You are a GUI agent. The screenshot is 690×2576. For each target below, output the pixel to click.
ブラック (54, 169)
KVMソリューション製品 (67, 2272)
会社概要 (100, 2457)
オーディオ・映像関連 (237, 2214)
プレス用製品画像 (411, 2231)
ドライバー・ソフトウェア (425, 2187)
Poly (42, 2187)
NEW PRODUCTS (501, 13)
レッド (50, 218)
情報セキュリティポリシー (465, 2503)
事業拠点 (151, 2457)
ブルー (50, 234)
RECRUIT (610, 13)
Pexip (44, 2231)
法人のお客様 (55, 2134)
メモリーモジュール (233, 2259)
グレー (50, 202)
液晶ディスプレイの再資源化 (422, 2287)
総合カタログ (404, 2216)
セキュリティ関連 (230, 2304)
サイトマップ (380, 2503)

═══

◆ Exercise requirements: What this exercise asks for is an exact copy of all the records.

◆ Answer box:
You are a GUI agent. The screenshot is 690×2576. For each target below, output the pixel to click.
ブラック (54, 169)
KVMソリューション製品 (67, 2272)
会社概要 (100, 2457)
オーディオ・映像関連 (237, 2214)
プレス用製品画像 (411, 2231)
ドライバー・ソフトウェア (425, 2187)
Poly (42, 2187)
NEW PRODUCTS (501, 13)
レッド (50, 218)
情報セキュリティポリシー (465, 2503)
事業拠点 (151, 2457)
ブルー (50, 234)
RECRUIT (610, 13)
Pexip (44, 2231)
法人のお客様 (55, 2134)
メモリーモジュール (233, 2259)
グレー (50, 202)
液晶ディスプレイの再資源化 (422, 2287)
総合カタログ (404, 2216)
セキュリティ関連 (230, 2304)
サイトマップ (380, 2503)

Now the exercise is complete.